Semillas activas y en movimiento
En Vicuña se encuentra el banco base de semillas del Instituto de Investigaciones Agropecuarias del Ministerio de Agricultura. Es un verdadero búnker con sofisticadas cámaras que permiten guardar por medio siglo hasta 50 mil semillas clasificadas como extintas o en peligro de extinción, pensando en un futuro en donde cada vez será más desafiante producir alimentos.
A la mayoría de las mujeres cuidadoras de semillas, la idea de guardarlas sin plantarlas ni intercambiarlas no les hace sentido. Creen que para preservarlas deben correr libres por los territorios y resistir al avance de la agroindustria. “En mi experiencia puedo decir que en estas arcas, como la que hay en Vicuña, las semillas se olvidan. Al igual que las plantas y los seres vivos, las semillas tienen memoria y se adaptan al territorio donde germinan. Tienen arraigo territorial e información sobre el ecosistema en donde crecen, y aunque pueden durar años sin ser plantadas, en general pierden su potencia al no mantenerlas activas, dinámicas, frescas. Refrigerarlas es como matarlas lentamente”, asegura Valentina Vives.
“Tiene que estar activa”, dice Zunilda Lepin (63), mujer mapuche de Temuco cuya casa funciona como una estación para el tránsito de semillas que ella recibe, regala e intercambia a quienes llegan. “Cuando tengo una semilla que es del año del ñeuco y que no he plantado, se la doy a otra persona para que le de vida. Para mí son como hijas que tienen que seguir su rumbo. Debo tener miles de bisnietos repartidos por ahí”, dice riendo.
Para Patricia Huichalao, la semilla heredada por sus ancestros es la misma que se siembra, que se cosecha y que se vuelve a sembrar. En los Trafkintü –antiguas ceremonias mapuche de intercambio de semillas y plantas a las que llegan comunidades de todos los territorios–, a veces a Patricia le toca desprenderse de sus semillas regalonas, pero le tranquiliza saber que seguirán reproduciéndose en otras tierras y que a cambio podrá tener otras variedades. “Descubrí que existía quínoa blanca, porque yo solo cultivaba la negra y la gris, y la última vez me pasaron acelgas moradas y amarillas. Solo tenía verdes”, cuenta.
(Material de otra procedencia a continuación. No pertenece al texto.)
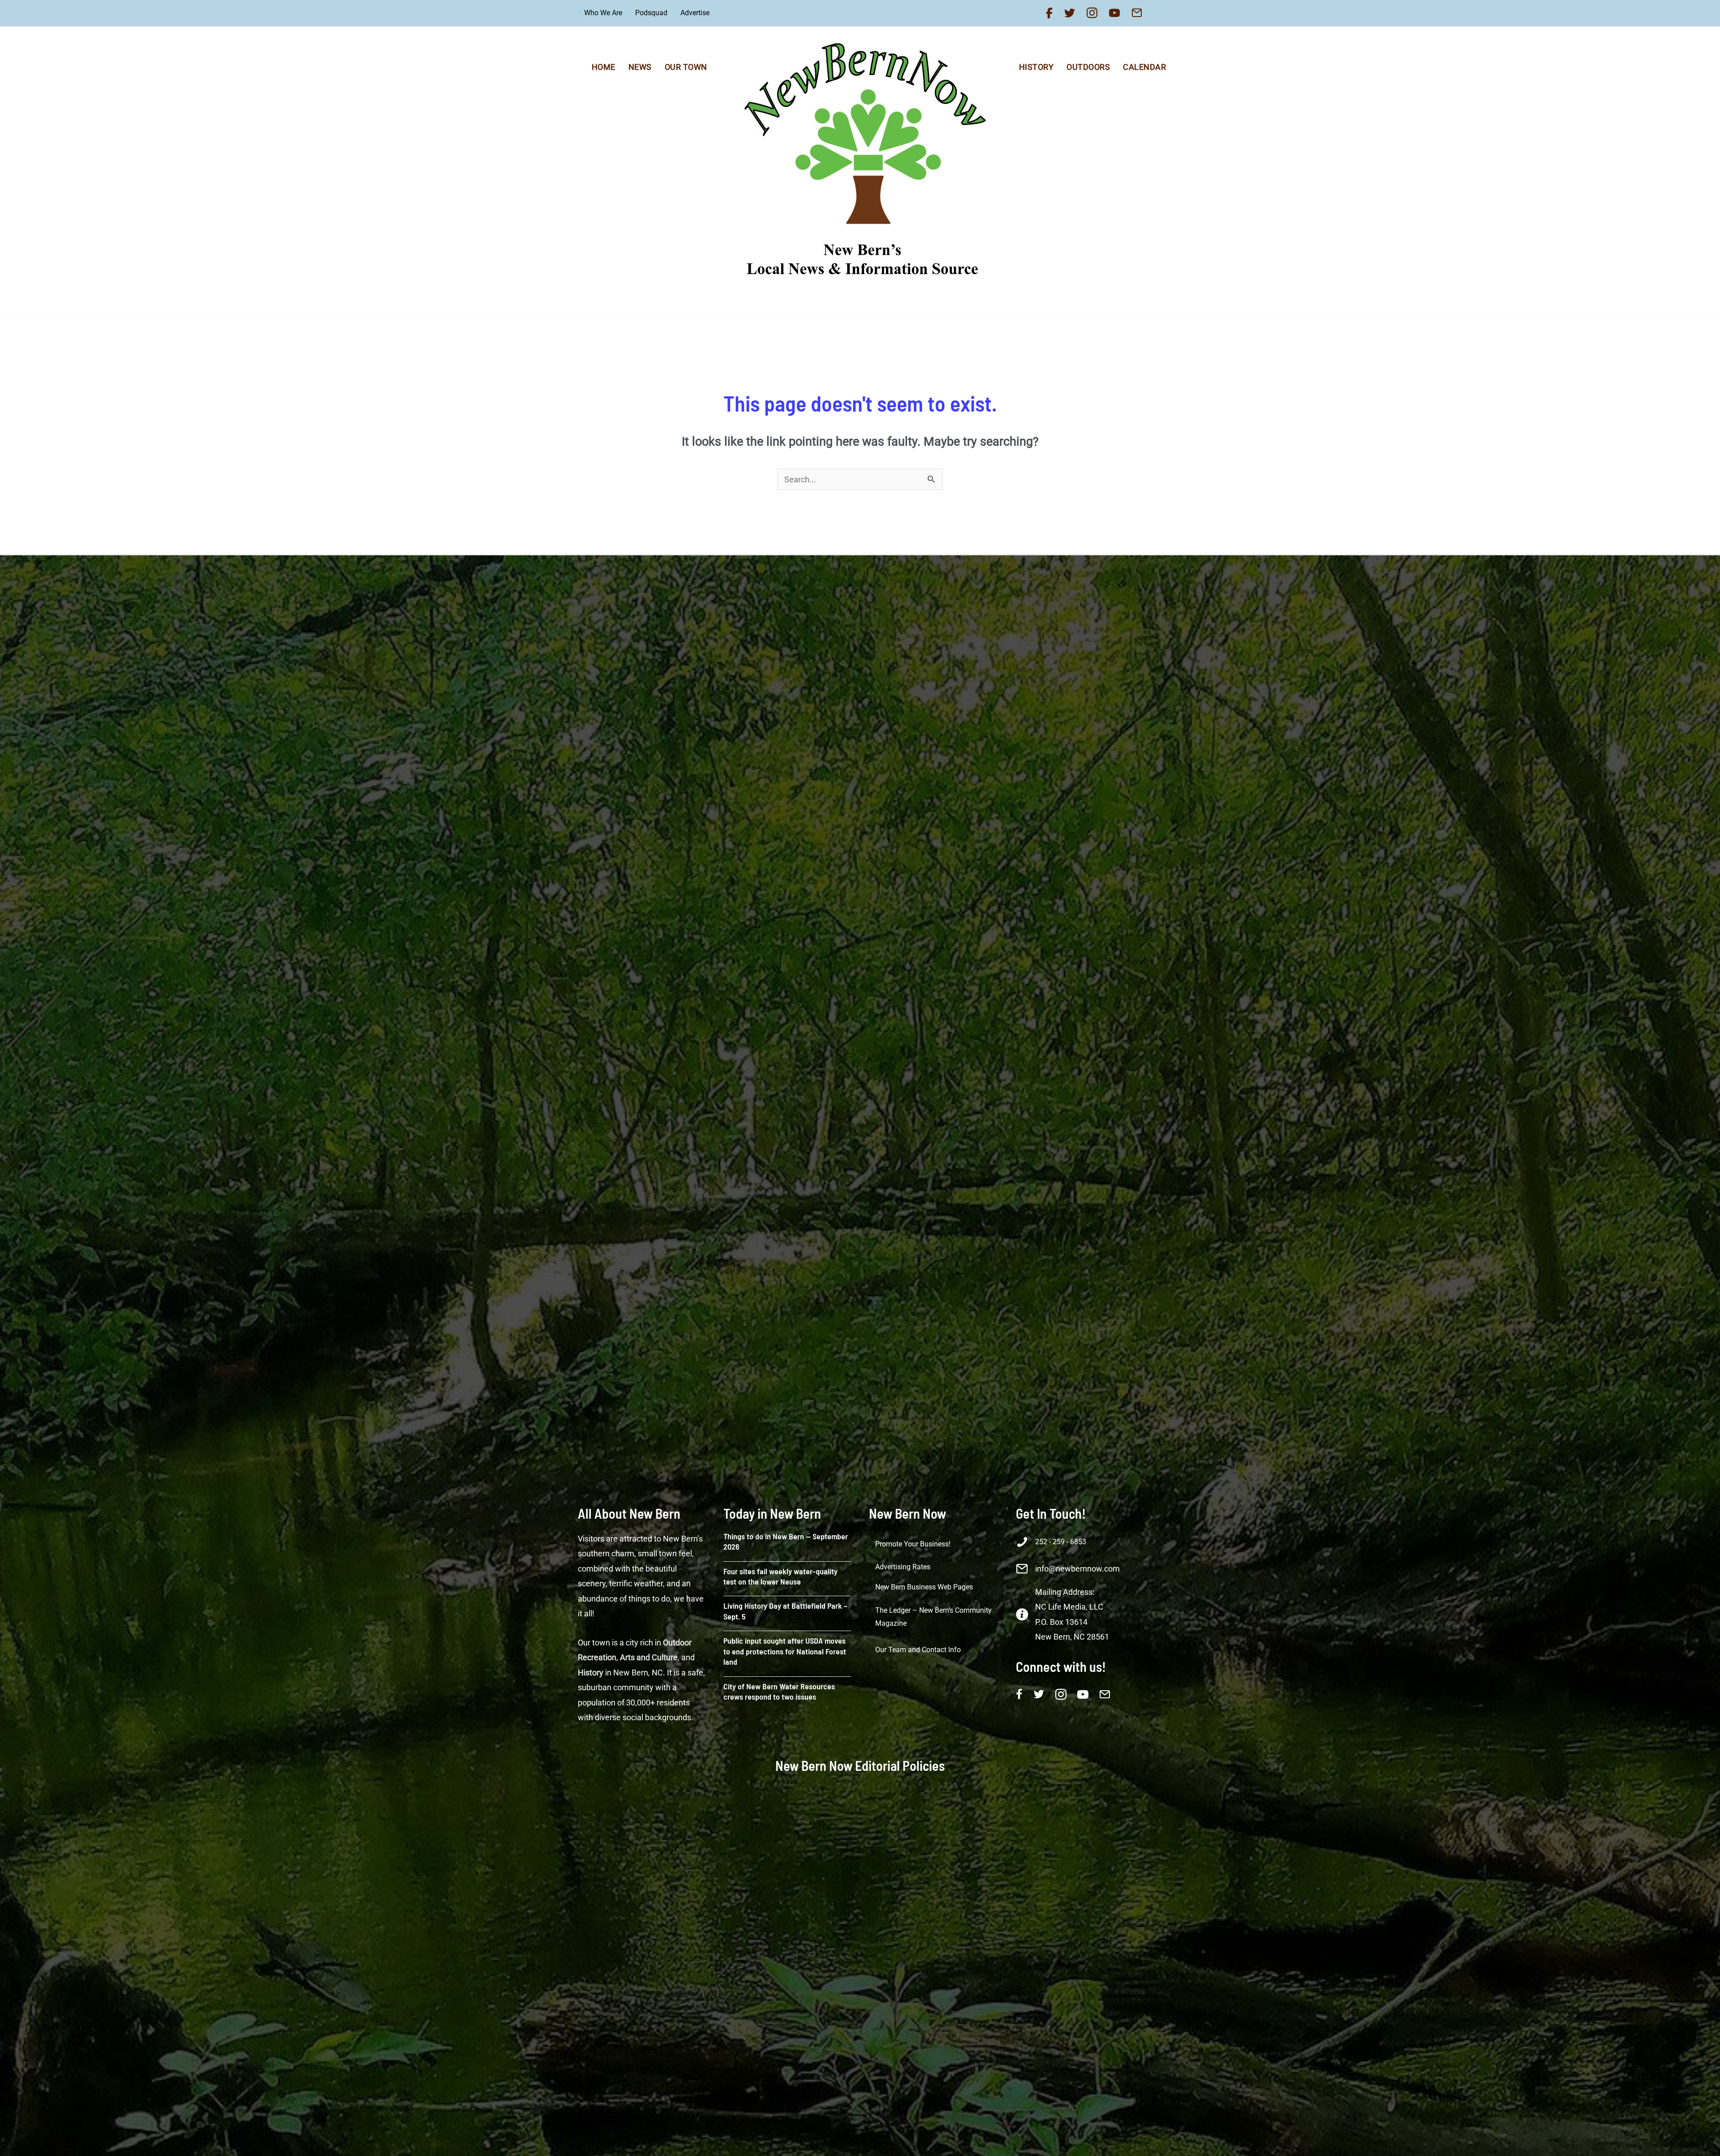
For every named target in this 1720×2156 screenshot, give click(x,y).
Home (603, 67)
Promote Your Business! (912, 1544)
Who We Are (603, 13)
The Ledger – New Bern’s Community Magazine (933, 1617)
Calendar (1144, 67)
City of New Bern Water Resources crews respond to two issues (779, 1691)
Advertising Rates (902, 1567)
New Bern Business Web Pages (924, 1587)
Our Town (686, 67)
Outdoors (1088, 67)
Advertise (695, 13)
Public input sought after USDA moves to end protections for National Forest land (784, 1651)
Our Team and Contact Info (918, 1649)
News (640, 67)
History (1036, 67)
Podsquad (651, 13)
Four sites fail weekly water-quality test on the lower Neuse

“La semilla es una guerrera innata y somos las mujeres campesinas las más preocupadas por cuidarla. Somos privilegiadas con nuestras manos, las hacemos vivir. Sabemos proteger, proveer y alimentar con ellas”, dice Hortensia Lemus, mientras a través de una videollamada muestra con emoción cómo están creciendo sus pequeños tomates amarillos agarrados de un tutor en medio del desierto. “A veces una encuentra variedades en quebradas con muy poca agua y con un clima muy rudo, pero están ahí, en su territorio. La semilla tradicional es sabia, valerosa, resistente. Se adapta y se expande”.